Peppe Guida, se la pasta diventa pastiera
Difficile dire se il piatto presentato al Baglioni da Peppe Guida – grandissimo interprete della pasta secca ma anche di tanti altri prodotti della sua terra, dal pesce ai formaggi come ricorda Lorenzo Sandano nell’introdurlo al pubblico romano – sia più tradizionale o innovativo. Di sicuro rivoluzionario nel mettere insieme due capisaldi del patrimonio gastronomico campano, la pasta e la pastiera, in perfetto equilibrio tra dolce e salato.

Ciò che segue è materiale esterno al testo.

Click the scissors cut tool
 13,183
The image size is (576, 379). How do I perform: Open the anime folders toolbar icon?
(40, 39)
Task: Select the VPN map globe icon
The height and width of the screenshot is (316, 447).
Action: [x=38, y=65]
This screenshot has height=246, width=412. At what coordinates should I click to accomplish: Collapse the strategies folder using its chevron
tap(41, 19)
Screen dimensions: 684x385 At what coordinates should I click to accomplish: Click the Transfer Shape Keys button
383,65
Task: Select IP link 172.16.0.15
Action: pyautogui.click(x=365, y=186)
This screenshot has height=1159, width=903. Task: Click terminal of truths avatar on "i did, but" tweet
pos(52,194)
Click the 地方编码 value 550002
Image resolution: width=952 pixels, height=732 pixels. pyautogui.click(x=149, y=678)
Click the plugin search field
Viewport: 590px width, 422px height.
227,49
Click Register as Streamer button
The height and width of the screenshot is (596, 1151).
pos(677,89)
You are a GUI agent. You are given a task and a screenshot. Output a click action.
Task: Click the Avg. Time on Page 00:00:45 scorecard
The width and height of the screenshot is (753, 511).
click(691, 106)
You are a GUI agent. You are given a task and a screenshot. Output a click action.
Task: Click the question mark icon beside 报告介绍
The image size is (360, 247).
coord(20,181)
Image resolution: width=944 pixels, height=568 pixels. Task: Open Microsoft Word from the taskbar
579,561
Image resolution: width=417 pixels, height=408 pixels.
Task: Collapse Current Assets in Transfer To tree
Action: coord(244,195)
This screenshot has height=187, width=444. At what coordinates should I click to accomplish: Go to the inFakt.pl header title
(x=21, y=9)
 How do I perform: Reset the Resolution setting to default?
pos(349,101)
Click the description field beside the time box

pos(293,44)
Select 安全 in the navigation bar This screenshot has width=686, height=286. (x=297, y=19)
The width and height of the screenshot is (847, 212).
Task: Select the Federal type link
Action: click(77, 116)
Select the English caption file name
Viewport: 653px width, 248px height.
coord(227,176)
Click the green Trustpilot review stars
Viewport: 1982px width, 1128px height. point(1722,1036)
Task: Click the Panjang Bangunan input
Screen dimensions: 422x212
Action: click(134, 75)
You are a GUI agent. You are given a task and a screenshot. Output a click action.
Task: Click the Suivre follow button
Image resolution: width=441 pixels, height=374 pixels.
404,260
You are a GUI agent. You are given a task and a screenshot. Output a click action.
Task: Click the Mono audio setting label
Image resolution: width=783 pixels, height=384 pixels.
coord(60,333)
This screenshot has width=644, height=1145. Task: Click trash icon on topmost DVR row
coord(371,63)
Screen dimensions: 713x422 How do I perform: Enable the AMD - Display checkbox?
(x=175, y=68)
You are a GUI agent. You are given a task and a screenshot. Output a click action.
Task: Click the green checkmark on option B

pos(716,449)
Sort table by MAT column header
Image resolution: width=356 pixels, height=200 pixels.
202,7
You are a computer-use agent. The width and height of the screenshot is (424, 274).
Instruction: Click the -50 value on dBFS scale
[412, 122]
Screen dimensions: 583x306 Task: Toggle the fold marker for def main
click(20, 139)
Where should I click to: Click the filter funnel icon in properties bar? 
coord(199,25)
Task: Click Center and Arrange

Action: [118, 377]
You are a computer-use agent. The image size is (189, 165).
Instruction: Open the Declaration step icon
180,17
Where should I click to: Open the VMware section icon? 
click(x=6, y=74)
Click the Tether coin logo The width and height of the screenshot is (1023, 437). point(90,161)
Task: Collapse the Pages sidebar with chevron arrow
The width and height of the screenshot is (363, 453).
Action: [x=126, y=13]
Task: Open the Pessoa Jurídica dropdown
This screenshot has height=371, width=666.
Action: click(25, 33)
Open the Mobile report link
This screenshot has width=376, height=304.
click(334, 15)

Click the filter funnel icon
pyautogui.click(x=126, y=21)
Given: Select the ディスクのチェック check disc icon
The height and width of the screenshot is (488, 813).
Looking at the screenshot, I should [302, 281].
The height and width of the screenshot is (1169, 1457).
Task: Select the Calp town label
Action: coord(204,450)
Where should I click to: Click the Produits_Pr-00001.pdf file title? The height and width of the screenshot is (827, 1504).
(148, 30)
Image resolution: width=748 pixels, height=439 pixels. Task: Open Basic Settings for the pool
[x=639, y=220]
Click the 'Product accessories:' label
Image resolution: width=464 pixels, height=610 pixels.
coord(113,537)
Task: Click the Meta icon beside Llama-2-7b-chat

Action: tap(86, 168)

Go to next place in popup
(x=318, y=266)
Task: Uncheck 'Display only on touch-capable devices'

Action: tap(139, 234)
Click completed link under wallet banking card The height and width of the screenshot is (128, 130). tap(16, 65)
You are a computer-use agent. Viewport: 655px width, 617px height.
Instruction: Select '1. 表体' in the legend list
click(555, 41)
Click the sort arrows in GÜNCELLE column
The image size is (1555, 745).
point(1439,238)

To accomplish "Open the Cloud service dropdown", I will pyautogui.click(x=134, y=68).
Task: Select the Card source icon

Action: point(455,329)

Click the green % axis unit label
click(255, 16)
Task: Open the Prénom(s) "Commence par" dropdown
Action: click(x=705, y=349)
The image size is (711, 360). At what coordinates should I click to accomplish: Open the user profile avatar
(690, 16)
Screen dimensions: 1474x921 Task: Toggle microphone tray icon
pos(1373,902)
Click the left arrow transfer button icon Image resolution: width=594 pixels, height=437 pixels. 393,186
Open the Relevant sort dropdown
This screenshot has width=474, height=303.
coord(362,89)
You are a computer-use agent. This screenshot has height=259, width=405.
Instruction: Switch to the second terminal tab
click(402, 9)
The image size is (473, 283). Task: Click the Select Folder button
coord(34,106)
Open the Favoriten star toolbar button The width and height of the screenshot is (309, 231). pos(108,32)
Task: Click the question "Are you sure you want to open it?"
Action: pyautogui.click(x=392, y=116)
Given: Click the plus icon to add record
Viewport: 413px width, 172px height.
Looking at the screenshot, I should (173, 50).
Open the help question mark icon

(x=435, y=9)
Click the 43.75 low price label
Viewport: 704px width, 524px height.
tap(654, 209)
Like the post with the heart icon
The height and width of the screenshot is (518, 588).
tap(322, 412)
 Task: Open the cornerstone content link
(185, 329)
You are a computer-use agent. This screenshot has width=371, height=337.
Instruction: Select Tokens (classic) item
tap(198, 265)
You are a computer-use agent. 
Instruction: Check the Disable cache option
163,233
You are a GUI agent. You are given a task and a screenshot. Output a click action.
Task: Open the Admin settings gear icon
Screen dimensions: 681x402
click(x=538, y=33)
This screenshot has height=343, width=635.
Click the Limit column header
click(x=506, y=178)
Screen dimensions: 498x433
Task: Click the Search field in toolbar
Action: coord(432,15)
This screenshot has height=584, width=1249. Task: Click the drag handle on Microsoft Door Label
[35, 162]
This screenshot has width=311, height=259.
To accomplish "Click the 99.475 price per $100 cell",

Gli spaghetti maxi di Gragnano del Pastificio dei Campi – scelti per il loro spessore ma pazientemente spezzati a mano nella grandezza desiderata dallo chef da alcune affezionate amiche – vengono cotti in una soluzione fatta al 50% di acqua e al 50% di latte di bufala, come anche il grano che viene lasciato leggermente al dente, come qualcuno usa fare anche per la preparazione della pastiera tradizionale perché si senta sotto i denti. A pasta e grano, Peppe unisce la ricotta di bufala e il tuorlo d’uovo ottenendo un composto del tutto simile a quello che si usa per farcire il tipico dolce pasquale ma senza componente dolce e con una sapidità appena accennata, in cui il sapore della bufala è quello che tiene insieme il tutto. Peppe assaggia più volte per controllare l’equilibrio e, da cuoco abituato a stare più in cucina che sotto i riflettori, sottolinea: «Non riesco a capire come si possa fare un buon piatto senza assaggiare».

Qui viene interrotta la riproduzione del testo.